_What you should do_. For the material that follows, list every line containing the word "computer".
*** Data shown Section Begins ***
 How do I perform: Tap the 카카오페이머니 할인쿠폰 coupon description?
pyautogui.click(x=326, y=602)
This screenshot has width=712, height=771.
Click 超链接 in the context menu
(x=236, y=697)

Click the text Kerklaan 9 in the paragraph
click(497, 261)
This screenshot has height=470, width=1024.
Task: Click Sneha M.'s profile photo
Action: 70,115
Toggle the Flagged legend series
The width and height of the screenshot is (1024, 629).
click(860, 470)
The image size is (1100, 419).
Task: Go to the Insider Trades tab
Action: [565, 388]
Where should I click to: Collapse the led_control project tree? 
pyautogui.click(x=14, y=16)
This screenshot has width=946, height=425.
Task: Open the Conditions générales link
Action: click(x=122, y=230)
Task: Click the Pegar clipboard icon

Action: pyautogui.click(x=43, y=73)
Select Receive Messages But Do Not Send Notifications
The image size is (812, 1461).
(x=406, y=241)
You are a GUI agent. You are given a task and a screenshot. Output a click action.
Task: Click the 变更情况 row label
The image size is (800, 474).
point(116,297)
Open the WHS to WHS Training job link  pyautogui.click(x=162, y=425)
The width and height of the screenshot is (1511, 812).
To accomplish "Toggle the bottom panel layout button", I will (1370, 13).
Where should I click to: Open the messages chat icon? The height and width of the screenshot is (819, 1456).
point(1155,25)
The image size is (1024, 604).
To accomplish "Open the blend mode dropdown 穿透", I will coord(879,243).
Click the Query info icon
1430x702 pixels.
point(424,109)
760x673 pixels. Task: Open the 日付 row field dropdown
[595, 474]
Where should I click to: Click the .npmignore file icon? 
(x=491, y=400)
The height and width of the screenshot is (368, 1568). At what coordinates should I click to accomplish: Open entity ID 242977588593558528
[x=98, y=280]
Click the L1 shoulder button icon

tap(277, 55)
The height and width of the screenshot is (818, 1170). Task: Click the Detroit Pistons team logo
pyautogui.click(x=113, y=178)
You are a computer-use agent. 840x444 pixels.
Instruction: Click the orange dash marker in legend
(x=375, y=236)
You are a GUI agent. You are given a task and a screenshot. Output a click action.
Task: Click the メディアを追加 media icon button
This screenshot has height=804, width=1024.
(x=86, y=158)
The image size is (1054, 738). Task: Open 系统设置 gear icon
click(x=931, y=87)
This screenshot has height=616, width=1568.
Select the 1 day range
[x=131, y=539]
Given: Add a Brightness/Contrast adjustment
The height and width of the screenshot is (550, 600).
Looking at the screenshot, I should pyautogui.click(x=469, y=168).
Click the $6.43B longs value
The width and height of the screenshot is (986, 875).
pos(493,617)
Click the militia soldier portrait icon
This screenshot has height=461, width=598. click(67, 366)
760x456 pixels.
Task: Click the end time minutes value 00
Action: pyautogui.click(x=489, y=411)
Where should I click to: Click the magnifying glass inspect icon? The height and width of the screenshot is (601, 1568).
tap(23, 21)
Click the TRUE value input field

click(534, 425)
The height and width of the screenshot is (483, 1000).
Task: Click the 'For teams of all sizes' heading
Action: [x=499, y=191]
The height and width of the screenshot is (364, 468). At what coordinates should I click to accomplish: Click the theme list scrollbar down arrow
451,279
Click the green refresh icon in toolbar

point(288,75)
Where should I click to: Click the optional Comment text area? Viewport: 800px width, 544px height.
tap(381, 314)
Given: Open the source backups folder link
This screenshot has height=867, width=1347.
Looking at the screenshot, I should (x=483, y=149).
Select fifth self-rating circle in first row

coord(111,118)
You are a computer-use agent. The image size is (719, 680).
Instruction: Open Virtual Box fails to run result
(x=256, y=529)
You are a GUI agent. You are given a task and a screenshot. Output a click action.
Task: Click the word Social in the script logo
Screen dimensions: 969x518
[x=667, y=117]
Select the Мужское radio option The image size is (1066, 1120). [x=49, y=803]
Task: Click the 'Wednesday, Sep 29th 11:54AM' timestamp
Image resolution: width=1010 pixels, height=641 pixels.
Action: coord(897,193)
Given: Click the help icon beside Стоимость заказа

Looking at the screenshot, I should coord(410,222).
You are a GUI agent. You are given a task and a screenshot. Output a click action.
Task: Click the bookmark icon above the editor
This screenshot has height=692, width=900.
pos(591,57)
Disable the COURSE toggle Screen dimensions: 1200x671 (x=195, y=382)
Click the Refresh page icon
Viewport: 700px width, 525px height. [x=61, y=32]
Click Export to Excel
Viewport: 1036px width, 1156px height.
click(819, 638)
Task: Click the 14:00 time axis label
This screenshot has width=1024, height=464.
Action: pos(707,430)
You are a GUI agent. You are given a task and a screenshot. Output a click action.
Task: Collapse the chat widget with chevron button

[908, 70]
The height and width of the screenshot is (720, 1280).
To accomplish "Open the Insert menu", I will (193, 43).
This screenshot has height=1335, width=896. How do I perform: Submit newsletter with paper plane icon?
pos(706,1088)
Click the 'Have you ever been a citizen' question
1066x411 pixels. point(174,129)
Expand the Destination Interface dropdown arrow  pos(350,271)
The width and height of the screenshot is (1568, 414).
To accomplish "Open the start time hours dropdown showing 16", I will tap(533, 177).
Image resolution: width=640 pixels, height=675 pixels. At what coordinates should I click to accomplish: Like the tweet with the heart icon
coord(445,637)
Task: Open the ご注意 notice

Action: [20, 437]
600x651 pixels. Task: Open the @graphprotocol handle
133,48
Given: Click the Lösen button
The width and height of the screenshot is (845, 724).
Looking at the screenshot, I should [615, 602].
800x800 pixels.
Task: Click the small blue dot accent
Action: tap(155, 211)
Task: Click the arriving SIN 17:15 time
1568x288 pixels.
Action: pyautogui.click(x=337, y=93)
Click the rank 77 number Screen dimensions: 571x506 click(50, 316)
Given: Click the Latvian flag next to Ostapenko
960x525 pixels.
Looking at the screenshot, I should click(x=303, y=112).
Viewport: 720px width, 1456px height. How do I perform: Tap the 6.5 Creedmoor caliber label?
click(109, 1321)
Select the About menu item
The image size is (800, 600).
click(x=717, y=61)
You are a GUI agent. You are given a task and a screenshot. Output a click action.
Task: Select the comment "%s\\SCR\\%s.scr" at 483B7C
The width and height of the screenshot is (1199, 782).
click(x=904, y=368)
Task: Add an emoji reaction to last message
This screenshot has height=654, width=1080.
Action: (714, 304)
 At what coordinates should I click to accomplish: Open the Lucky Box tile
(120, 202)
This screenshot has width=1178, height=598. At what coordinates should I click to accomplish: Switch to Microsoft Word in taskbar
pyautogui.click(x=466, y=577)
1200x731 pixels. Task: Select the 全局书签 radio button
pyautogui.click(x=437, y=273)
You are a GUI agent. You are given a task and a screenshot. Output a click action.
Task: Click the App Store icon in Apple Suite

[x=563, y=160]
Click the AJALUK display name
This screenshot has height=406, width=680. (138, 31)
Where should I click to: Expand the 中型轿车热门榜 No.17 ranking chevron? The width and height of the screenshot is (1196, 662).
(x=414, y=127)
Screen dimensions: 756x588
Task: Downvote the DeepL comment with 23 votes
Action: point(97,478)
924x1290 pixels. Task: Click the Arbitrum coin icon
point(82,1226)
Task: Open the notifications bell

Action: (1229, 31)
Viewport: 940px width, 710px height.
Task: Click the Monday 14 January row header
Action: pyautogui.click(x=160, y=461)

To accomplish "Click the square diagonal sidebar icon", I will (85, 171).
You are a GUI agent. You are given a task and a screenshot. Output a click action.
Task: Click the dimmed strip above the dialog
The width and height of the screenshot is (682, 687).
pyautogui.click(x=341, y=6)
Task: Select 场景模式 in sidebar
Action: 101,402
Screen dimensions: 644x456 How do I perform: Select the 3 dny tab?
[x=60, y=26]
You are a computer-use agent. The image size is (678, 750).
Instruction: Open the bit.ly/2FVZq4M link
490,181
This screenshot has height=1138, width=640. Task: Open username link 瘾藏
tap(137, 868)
*** Data shown Section Ends ***
_Written answer_.
You are a computer-use agent. 840x444 pixels.
You are a computer-use agent. The image size is (719, 680).
You are a computer-use agent. The image size is (678, 750).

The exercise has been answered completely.